• [ОТРЫВОК ДЛЯ ЧТЕНИЯ]:
+--

ЗАКОННЫМИ СРЕДСТВАМИ И В ЗАКОННЫХ ФОРМАХ ДОБИВАТЬСЯ СОБЛЮДЕНИЯ СУЩЕСТВУЮЩИХ ЗАКОНОВ, добиваться гласности и настоящей, полной реализации свободы слова, которая гарантируется Конституцией СССР, должны те, кто хочет действенно воспрепятствовать упрямым "наследникам Сталина", бессовестным исполнителям и распорядителям беззаконий.
Только так можно спасти Мустафу Джемилева и всех других мучеников. Только так можно предотвратить новые губительные расправы.
Москва, 22 апреля 1976 года
* Написано до обмена В. Буковского на Л. Корвалана (ред.).
** На этот вопрос иногда возражают, что теперь в СССР все обстоит иначе, лучше, чем было в годы сталинщины, когда насчитывалось 12-15 миллионов заключенных, когда с ними расправлялись вовсе без суда, заочными решениями, когда тайные административные приказы обрекали на изгнание сотни тысяч и миллионы людей - ,,раскулаченных" либо целые народности. А теперь у нас "только" несколько тысяч политзаключенных и судят их с соблюдением юридических норм. Однако суд над Мустафой Джемилевым, так же, как суды над Сергеем Ковалевым (в Вильнюсе в декабре 1975 г. ) и Андреем Твердохлебовым (Москва, апрель 1976 г ) доказывают, что соблюдение форм не спасает от произвола и беззакония.
ЧЕМУ ИСТОРИЯ НАУЧИЛА МЕНЯ
Wer sich selbst und andere kennt,
Wurd auch hier erkennen:
Orient und Occident
Sind nicht mehr zu trennen.
Goethe
1.

+--

• [ИСХОДНЫЕ ДАННЫЕ]:
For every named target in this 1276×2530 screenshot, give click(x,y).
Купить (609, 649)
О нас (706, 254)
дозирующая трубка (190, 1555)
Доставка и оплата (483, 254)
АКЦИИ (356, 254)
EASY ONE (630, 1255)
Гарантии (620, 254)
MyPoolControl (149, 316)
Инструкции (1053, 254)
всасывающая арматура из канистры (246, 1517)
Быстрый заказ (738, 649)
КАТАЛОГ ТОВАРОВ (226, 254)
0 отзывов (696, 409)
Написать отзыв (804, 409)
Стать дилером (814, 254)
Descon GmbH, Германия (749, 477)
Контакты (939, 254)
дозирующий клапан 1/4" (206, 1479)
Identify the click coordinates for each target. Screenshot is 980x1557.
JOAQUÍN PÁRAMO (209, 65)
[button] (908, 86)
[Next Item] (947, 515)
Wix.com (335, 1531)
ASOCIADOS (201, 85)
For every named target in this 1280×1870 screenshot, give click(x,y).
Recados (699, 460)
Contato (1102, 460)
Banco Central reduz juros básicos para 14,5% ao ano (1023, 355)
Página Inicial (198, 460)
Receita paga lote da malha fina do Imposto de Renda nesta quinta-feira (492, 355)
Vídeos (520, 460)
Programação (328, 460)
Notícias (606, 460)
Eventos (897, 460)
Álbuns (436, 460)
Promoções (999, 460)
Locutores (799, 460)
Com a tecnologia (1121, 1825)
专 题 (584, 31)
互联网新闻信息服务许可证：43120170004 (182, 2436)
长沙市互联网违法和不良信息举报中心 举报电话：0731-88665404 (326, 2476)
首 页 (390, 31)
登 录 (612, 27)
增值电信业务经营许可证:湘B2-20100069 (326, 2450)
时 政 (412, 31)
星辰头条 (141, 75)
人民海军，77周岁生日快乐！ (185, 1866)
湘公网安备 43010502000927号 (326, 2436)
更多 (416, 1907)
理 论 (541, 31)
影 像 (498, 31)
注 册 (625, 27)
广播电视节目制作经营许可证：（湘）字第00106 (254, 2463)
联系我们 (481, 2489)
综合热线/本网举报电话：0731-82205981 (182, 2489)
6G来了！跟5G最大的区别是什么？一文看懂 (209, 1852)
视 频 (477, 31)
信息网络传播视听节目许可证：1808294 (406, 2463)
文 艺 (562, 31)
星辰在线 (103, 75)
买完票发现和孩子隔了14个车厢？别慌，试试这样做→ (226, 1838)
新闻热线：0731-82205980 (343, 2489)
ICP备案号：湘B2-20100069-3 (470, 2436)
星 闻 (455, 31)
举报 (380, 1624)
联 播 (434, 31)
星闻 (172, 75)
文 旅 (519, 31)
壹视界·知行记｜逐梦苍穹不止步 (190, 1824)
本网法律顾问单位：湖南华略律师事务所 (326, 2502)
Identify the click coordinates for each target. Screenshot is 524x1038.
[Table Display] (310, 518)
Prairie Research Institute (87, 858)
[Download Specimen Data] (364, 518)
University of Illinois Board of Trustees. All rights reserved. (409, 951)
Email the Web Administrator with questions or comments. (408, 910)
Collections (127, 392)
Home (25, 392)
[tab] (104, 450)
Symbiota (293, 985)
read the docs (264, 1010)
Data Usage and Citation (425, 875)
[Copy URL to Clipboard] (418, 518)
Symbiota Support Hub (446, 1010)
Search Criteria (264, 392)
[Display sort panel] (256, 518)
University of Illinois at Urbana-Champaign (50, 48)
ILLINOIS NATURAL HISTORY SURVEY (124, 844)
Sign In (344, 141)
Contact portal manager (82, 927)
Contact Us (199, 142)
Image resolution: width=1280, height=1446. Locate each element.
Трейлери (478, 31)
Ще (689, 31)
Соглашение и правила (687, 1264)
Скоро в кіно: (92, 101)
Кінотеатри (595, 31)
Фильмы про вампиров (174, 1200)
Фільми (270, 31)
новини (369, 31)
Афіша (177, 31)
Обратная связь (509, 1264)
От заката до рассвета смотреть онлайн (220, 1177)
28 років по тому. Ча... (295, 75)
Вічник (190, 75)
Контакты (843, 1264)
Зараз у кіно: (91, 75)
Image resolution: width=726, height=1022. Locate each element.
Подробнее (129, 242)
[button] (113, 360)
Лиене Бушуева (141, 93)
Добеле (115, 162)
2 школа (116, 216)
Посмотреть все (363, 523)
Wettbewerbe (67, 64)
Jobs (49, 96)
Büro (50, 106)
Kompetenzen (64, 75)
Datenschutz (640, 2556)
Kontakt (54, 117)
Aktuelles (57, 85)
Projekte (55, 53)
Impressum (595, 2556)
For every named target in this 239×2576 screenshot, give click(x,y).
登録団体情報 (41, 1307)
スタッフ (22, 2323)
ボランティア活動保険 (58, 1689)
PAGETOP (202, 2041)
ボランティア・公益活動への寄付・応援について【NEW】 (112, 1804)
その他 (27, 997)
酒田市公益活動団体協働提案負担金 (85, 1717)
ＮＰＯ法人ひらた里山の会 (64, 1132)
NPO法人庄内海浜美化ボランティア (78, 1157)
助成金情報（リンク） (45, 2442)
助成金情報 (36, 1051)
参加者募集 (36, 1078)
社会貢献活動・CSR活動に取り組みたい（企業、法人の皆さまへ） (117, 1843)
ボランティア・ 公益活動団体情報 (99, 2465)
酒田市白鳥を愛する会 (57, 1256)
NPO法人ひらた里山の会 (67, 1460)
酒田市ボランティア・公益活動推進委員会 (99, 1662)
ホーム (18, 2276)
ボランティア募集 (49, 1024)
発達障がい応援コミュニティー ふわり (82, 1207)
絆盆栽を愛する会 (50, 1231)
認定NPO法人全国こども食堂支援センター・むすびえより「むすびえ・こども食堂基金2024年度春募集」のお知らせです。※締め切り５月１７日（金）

+--

• [ЗАДАНИЕ A]: Напечатайте из отрывка всё, начиная со слов «ЗАКОННЫМИ СРЕДСТВАМИ И» и вплоть до слов «Л. Корвалана (ред.).».
• [ЗАДАНИЕ B]: Где и когда, согласно отрывку, проходил суд над Сергеем Ковалевым?
• [ЗАДАНИЕ C]: Допишите следующую часть отрывка, начав сразу после его последней строки «1.».
Материал никак не связан с отрывком.

• [ОТВЕТ A]:
ЗАКОННЫМИ СРЕДСТВАМИ И В ЗАКОННЫХ ФОРМАХ ДОБИВАТЬСЯ СОБЛЮДЕНИЯ СУЩЕСТВУЮЩИХ ЗАКОНОВ, добиваться гласности и настоящей, полной реализации свободы слова, которая гарантируется Конституцией СССР, должны те, кто хочет действенно воспрепятствовать упрямым "наследникам Сталина", бессовестным исполнителям и распорядителям беззаконий.
Только так можно спасти Мустафу Джемилева и всех других мучеников. Только так можно предотвратить новые губительные расправы.
Москва, 22 апреля 1976 года
* Написано до обмена В. Буковского на Л. Корвалана (ред.).

• [ОТВЕТ B]: В Вильнюсе, в декабре 1975 года.

• [ОТВЕТ C]:
Трудно передать чувства, которые испытываешь, узнавая, что где-то незнакомые люди читают, обсуждают написанное тобой. Каждый читательский отклик всегда интересен. Тем, кто откликнулся добрым словом на мою книгу "Хранить вечно" (1976), я сердечно благодарен. Однако понимаю, что одобрение вызывается прежде всего темой, известной новизной материала. Поэтому и самые похвальные отзывы не вызывают у меня самодовольства. А самые суровые литературно-критические суждения я принимаю безропотно. Со многими из них согласен. Однако в тех случаях, когда из моей книги вычитывают или в нее "учитывают" такое, чего там нет и не может быть, я вынужден возражать.
Предварительная публикация отрывков в журнале "ЦАЙТ-магазин" (№№8-16, 1976) меня вначале обрадовала - я люблю газету "Ди Цайт". Но вскоре эта радость сменилась огорчени-ем. Отрывки были так выбраны и смонтированы, снабжены такими сенсационно-газетными подзаголовками и так проиллюстрированы, что приобретали смысл и звучание, по-моему, далекие и чуждые тому, что я писал.
Об этом свидетельствовали и некоторые читательские письма, приведенные журналом. Клаус Бельде из Бохума призывал "похоронить яд" и не "бередить старых ран". Фредерика Вюнш из Ольденбурга печально спрашивала: "Что ж мы хотим - всегда противопоставлять ненависть ненависти?"
Читать это было тем более горько, что я не мог не признать - их упреки оправданы характером публикации.
Многие немецкие читатели, - если судить по значительному большинству рецензий - увидели главный смысл книги в главе о Восточной Пруссии: бывший советский офицер сам рассказал о жестоких бесчинствах, которые творили его товарищи. Однако эта глава - только часть книги (42 из 729 страниц русского и 43 из 615 страниц немецкого издания). Такая субъективная "аберрация" восприятия естественна именно у немецких читателей. Но противо-естественно, когда кое-кто пытается навязывать моей книге роль защитного свидетельства в безнадежном процессе реабилитации нацистской империи и нацистского вермахта.
Неужели слепая жестокость мстителей и преступления тех негодяев, которые своекорыстно притворялись мстителями, могут оправдать или даже только ослабить вину преступников, чьи злодеяния возбудили жажду мести, служили аргументами для самых беспощадных проповедников расплаты?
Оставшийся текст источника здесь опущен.